━━━ LISTED RECORDS

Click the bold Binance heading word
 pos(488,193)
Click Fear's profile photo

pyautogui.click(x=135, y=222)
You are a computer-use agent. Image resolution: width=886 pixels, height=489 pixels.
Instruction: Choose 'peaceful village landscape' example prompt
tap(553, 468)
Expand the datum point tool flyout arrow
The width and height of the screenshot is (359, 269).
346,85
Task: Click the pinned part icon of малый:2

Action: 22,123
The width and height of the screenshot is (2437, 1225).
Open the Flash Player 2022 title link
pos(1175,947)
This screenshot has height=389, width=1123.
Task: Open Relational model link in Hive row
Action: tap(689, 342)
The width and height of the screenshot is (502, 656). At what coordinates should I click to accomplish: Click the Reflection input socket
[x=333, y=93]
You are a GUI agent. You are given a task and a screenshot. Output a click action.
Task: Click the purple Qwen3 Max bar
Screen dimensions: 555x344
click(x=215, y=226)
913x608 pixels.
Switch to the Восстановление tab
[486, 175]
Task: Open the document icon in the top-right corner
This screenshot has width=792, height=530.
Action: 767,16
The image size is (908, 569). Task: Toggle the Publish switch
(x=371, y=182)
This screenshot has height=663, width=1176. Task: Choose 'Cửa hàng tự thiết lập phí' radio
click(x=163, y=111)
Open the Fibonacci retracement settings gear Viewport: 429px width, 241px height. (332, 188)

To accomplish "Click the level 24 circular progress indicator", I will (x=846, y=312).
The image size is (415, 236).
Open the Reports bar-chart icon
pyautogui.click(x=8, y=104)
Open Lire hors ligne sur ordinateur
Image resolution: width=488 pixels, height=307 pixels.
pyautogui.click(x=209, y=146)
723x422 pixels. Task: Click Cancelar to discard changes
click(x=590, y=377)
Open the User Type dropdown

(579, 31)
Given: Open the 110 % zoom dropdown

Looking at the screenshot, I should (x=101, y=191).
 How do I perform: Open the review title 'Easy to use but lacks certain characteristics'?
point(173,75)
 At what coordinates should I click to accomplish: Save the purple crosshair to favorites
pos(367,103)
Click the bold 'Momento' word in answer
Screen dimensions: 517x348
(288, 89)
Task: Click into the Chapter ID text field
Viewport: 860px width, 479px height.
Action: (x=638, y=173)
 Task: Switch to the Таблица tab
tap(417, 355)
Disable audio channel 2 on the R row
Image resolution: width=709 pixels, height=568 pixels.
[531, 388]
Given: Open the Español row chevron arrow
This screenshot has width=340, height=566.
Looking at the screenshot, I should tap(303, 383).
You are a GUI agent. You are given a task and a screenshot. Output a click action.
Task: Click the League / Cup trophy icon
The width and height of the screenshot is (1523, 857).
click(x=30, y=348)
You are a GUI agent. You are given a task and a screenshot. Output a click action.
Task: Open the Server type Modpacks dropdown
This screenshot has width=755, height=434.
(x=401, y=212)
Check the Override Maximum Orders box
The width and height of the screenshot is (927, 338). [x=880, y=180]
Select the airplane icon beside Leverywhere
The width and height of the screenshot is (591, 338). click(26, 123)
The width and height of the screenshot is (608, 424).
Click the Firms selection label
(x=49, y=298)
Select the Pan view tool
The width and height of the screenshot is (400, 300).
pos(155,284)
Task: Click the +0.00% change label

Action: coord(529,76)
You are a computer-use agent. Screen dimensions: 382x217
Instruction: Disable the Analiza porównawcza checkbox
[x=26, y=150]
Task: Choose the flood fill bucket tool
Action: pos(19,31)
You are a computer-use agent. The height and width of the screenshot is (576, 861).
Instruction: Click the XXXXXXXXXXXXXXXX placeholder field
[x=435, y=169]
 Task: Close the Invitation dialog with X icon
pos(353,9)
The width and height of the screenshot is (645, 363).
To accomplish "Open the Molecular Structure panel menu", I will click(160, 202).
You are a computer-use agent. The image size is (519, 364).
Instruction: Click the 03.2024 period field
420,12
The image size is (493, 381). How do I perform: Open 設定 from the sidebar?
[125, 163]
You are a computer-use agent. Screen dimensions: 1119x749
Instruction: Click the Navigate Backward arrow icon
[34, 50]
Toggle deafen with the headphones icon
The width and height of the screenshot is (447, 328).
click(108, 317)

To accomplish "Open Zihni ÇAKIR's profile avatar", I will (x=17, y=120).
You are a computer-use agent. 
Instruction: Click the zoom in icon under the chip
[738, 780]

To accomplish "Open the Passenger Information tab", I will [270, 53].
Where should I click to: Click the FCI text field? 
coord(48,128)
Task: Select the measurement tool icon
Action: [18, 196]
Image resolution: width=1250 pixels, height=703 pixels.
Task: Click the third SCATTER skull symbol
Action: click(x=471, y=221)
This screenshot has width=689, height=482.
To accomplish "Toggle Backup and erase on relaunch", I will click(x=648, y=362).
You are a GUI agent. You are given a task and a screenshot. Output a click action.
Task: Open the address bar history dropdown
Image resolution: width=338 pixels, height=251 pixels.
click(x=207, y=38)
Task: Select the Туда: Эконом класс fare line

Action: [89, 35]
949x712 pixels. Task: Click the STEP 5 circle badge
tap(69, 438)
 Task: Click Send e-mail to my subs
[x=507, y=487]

━━━━━━

### WHAT THE EXERCISE ASKS
Can you rewrite the lines above with each "GUI agent" changed to "screen agent" and everything else left as it is?

### OUTPUT FOR THIS EXERCISE
Click the bold Binance heading word
 pos(488,193)
Click Fear's profile photo

pyautogui.click(x=135, y=222)
You are a computer-use agent. Image resolution: width=886 pixels, height=489 pixels.
Instruction: Choose 'peaceful village landscape' example prompt
tap(553, 468)
Expand the datum point tool flyout arrow
The width and height of the screenshot is (359, 269).
346,85
Task: Click the pinned part icon of малый:2

Action: 22,123
The width and height of the screenshot is (2437, 1225).
Open the Flash Player 2022 title link
pos(1175,947)
This screenshot has height=389, width=1123.
Task: Open Relational model link in Hive row
Action: tap(689, 342)
The width and height of the screenshot is (502, 656). At what coordinates should I click to accomplish: Click the Reflection input socket
[x=333, y=93]
You are a screen agent. You are given a task and a screenshot. Output a click action.
Task: Click the purple Qwen3 Max bar
Screen dimensions: 555x344
click(x=215, y=226)
913x608 pixels.
Switch to the Восстановление tab
[486, 175]
Task: Open the document icon in the top-right corner
This screenshot has width=792, height=530.
Action: 767,16
The image size is (908, 569). Task: Toggle the Publish switch
(x=371, y=182)
This screenshot has height=663, width=1176. Task: Choose 'Cửa hàng tự thiết lập phí' radio
click(x=163, y=111)
Open the Fibonacci retracement settings gear Viewport: 429px width, 241px height. (332, 188)

To accomplish "Click the level 24 circular progress indicator", I will (x=846, y=312).
The image size is (415, 236).
Open the Reports bar-chart icon
pyautogui.click(x=8, y=104)
Open Lire hors ligne sur ordinateur
Image resolution: width=488 pixels, height=307 pixels.
pyautogui.click(x=209, y=146)
723x422 pixels. Task: Click Cancelar to discard changes
click(x=590, y=377)
Open the User Type dropdown

(579, 31)
Given: Open the 110 % zoom dropdown

Looking at the screenshot, I should (x=101, y=191).
 How do I perform: Open the review title 'Easy to use but lacks certain characteristics'?
point(173,75)
 At what coordinates should I click to accomplish: Save the purple crosshair to favorites
pos(367,103)
Click the bold 'Momento' word in answer
Screen dimensions: 517x348
(288, 89)
Task: Click into the Chapter ID text field
Viewport: 860px width, 479px height.
Action: (x=638, y=173)
 Task: Switch to the Таблица tab
tap(417, 355)
Disable audio channel 2 on the R row
Image resolution: width=709 pixels, height=568 pixels.
[531, 388]
Given: Open the Español row chevron arrow
This screenshot has width=340, height=566.
Looking at the screenshot, I should tap(303, 383).
You are a screen agent. You are given a task and a screenshot. Output a click action.
Task: Click the League / Cup trophy icon
The width and height of the screenshot is (1523, 857).
click(x=30, y=348)
You are a screen agent. You are given a task and a screenshot. Output a click action.
Task: Open the Server type Modpacks dropdown
This screenshot has width=755, height=434.
(x=401, y=212)
Check the Override Maximum Orders box
The width and height of the screenshot is (927, 338). [x=880, y=180]
Select the airplane icon beside Leverywhere
The width and height of the screenshot is (591, 338). click(26, 123)
The width and height of the screenshot is (608, 424).
Click the Firms selection label
(x=49, y=298)
Select the Pan view tool
The width and height of the screenshot is (400, 300).
pos(155,284)
Task: Click the +0.00% change label

Action: coord(529,76)
You are a computer-use agent. Screen dimensions: 382x217
Instruction: Disable the Analiza porównawcza checkbox
[x=26, y=150]
Task: Choose the flood fill bucket tool
Action: pos(19,31)
You are a computer-use agent. The height and width of the screenshot is (576, 861).
Instruction: Click the XXXXXXXXXXXXXXXX placeholder field
[x=435, y=169]
 Task: Close the Invitation dialog with X icon
pos(353,9)
The width and height of the screenshot is (645, 363).
To accomplish "Open the Molecular Structure panel menu", I will click(160, 202).
You are a computer-use agent. The image size is (519, 364).
Instruction: Click the 03.2024 period field
420,12
The image size is (493, 381). How do I perform: Open 設定 from the sidebar?
[125, 163]
You are a computer-use agent. Screen dimensions: 1119x749
Instruction: Click the Navigate Backward arrow icon
[34, 50]
Toggle deafen with the headphones icon
The width and height of the screenshot is (447, 328).
click(108, 317)

To accomplish "Open Zihni ÇAKIR's profile avatar", I will (x=17, y=120).
You are a computer-use agent. 
Instruction: Click the zoom in icon under the chip
[738, 780]

To accomplish "Open the Passenger Information tab", I will [270, 53].
Where should I click to: Click the FCI text field? 
coord(48,128)
Task: Select the measurement tool icon
Action: [18, 196]
Image resolution: width=1250 pixels, height=703 pixels.
Task: Click the third SCATTER skull symbol
Action: click(x=471, y=221)
This screenshot has width=689, height=482.
To accomplish "Toggle Backup and erase on relaunch", I will click(x=648, y=362).
You are a screen agent. You are given a task and a screenshot. Output a click action.
Task: Open the address bar history dropdown
Image resolution: width=338 pixels, height=251 pixels.
click(x=207, y=38)
Task: Select the Туда: Эконом класс fare line

Action: [89, 35]
949x712 pixels. Task: Click the STEP 5 circle badge
tap(69, 438)
 Task: Click Send e-mail to my subs
[x=507, y=487]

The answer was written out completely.